Na primeira montagem, a peça foi dirigida por Odavlas Petti (1929-1997) e tinha, no elenco, Walderez de Barros (Bobo-Plin) e Antônio Petrin (Menelau). As canções eram de Léo Lama com direção musical de Luís Gustavo Petri. O modo como as poesias do texto viraram canções na peça e o jeito como os realizadores estavam envolvidos com aquele momento histórico brasileiro atribuíram à produção algum destaque na grade teatral paulista na temporada no Teatro Zero Hora. Trinta anos depois, porém, o caso não é o mesmo no Rio de Janeiro. O debate sobre a atividade profissional do ator/artista circense, se talvez passe pela relação desse com a televisão, vai também por sobre a internet e aí se perde no caminho. O momento político que o Brasil vive agora não é tão claro como era naquele período também. O próprio circo hoje não é o mais mesmo. Ou seja, “Balada de um palhaço”, sendo ainda um texto interessante de ser lido, cobra de uma encenação contemporânea desafios diferentes (e maiores) que outrora exigiu. E infelizmente, como mais adiante se analisará, essa montagem não os ultrapassa.
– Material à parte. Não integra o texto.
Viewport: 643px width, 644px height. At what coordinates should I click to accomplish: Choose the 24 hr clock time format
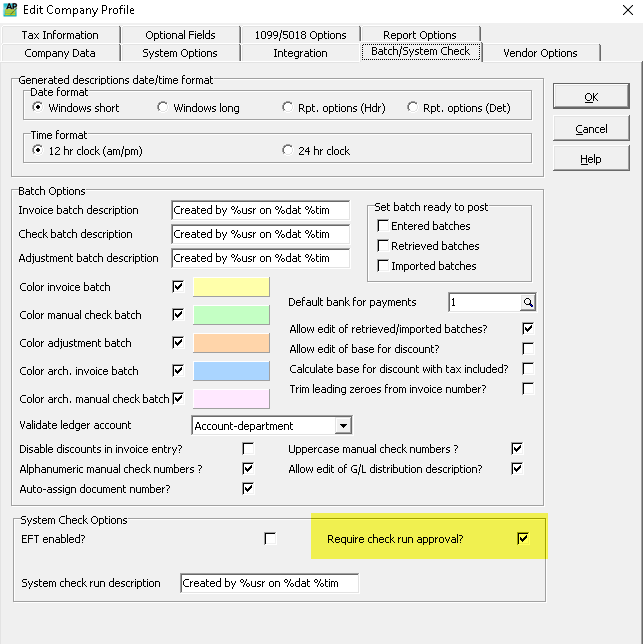pyautogui.click(x=288, y=151)
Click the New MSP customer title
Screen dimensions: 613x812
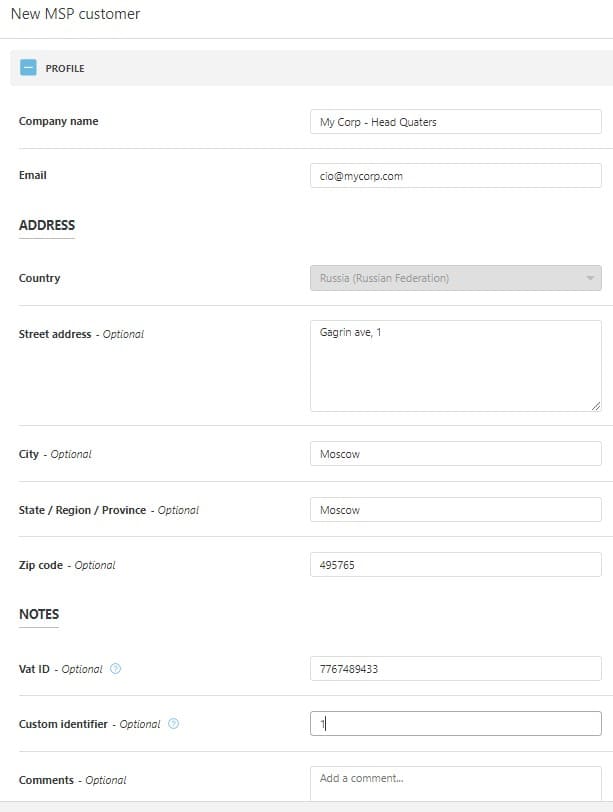[x=75, y=15]
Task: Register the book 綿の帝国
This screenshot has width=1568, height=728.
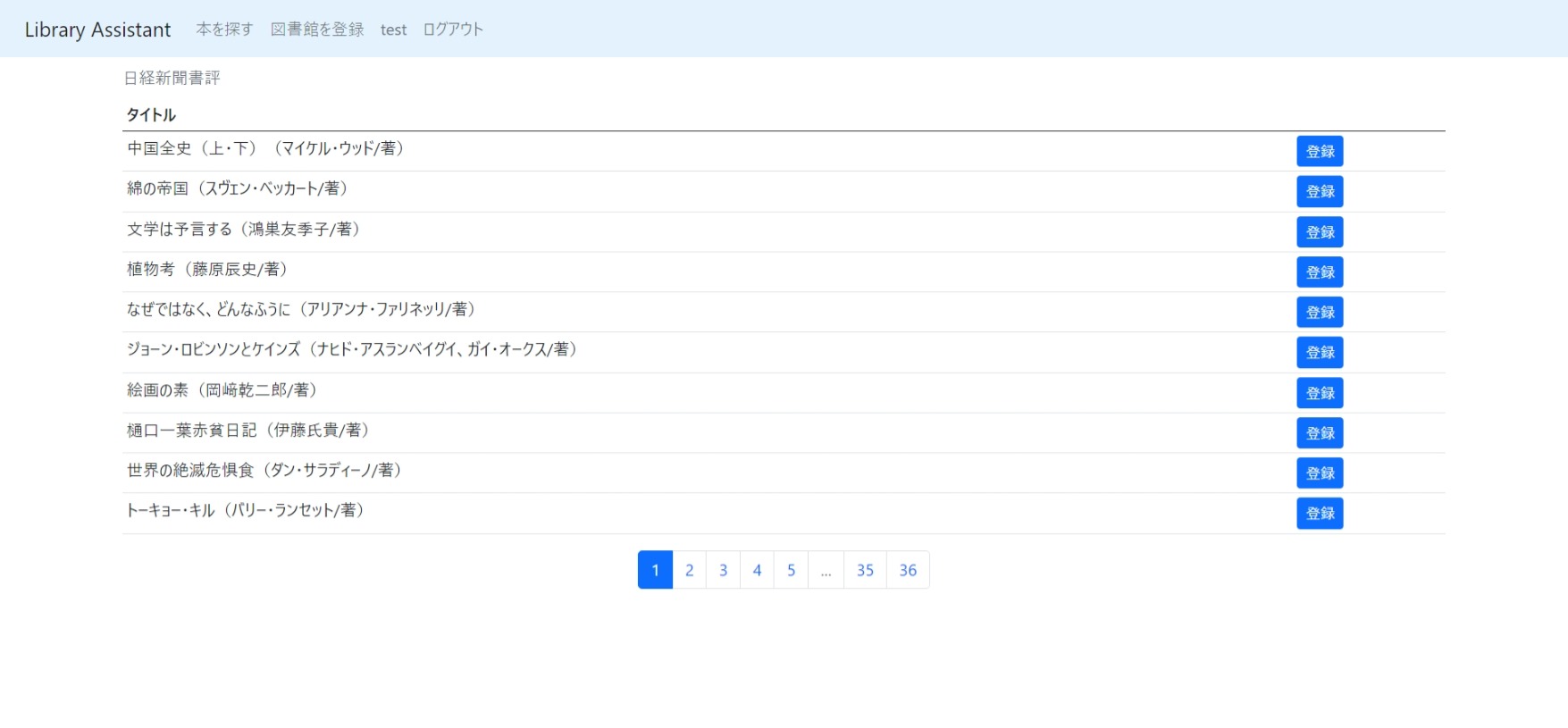Action: [x=1320, y=191]
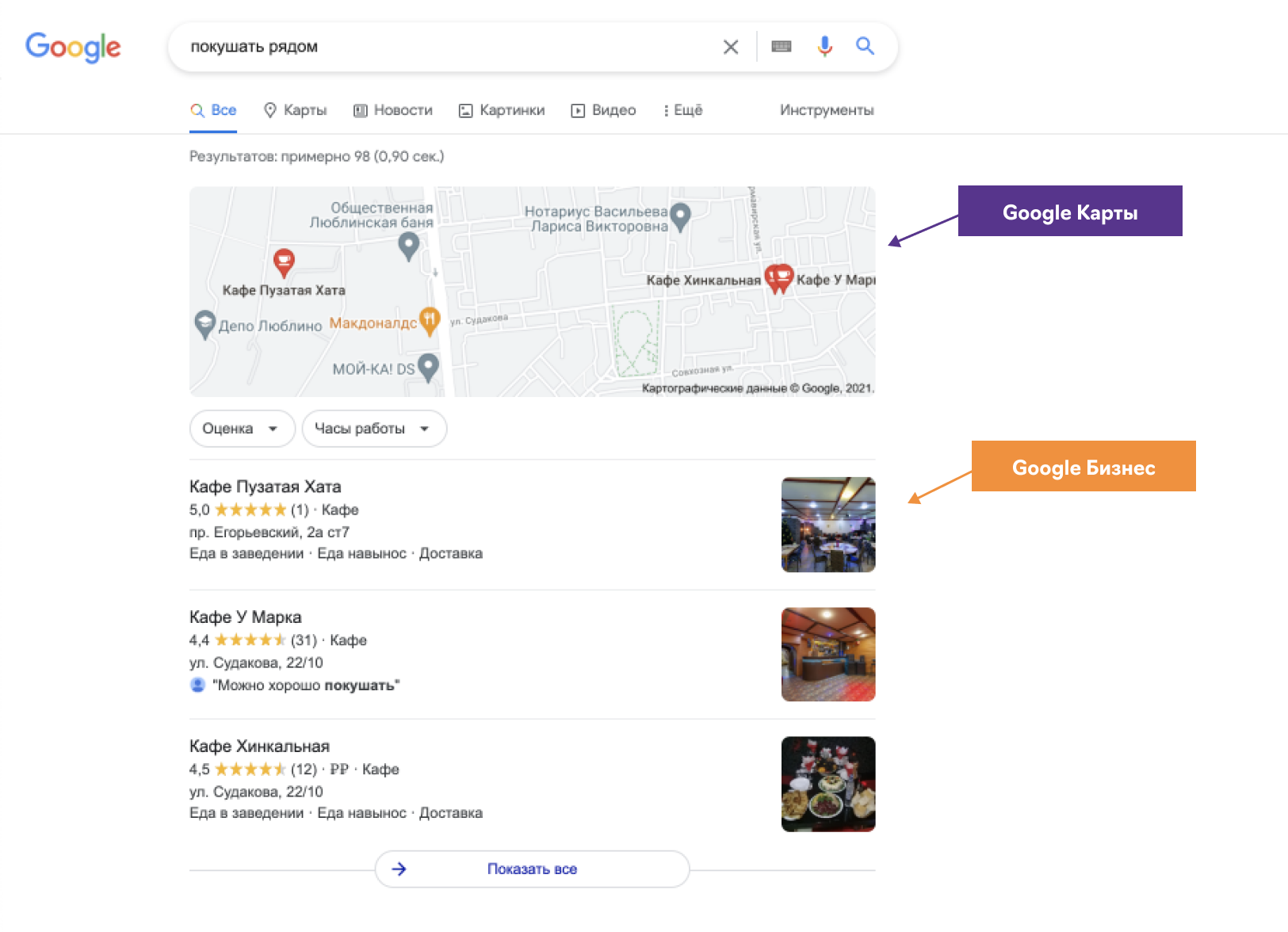Image resolution: width=1288 pixels, height=932 pixels.
Task: Expand the Часы работы filter dropdown
Action: click(x=373, y=429)
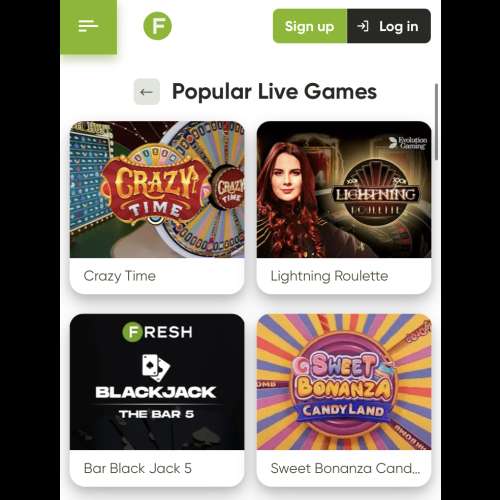The width and height of the screenshot is (500, 500).
Task: Open the Blackjack The Bar 5 thumbnail
Action: tap(157, 382)
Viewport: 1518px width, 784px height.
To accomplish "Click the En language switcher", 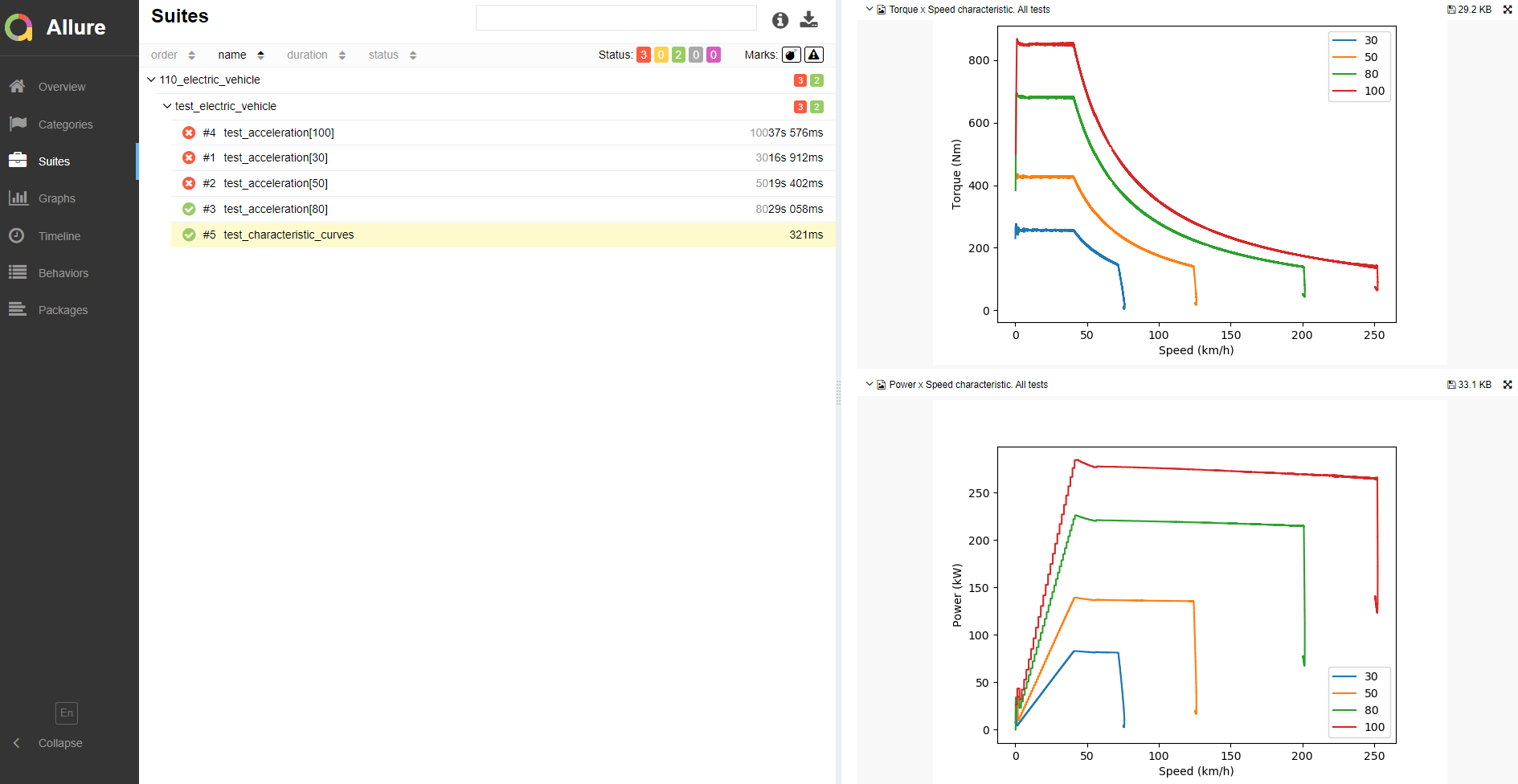I will tap(67, 713).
Problemas na versão dirigida por Emílio de Mello
A versão dirigida por Emílio de Mello não enfrenta os problemas da estrutura do texto, da composição dos personagens e dos elos entre a produção e seu entorno.

Quanto ao primeiro, sobre a estrutura do espetáculo, “Balada de uma palhaço” pode ser dividido em duas partes: aquela que acontece quando não há público no circo e Bobo-Plin e Menelau estão conversando na intimidade. E um momento em que Bobo-Plin se apresenta para o público. Essa divisão marca a atividade profissional (palhaço) em ação e a em reflexão, mas aqui ela não está clara, sendo por isso pouco aproveitada. O texto de Plínio Marcos oferece o desafio do lirismo no texto, o que ajuda a embaralhar as duas partes, mas esse detalhe seria uma oportunidade para a direção de se equilibrar à obra, o que não aconteceu infelizmente.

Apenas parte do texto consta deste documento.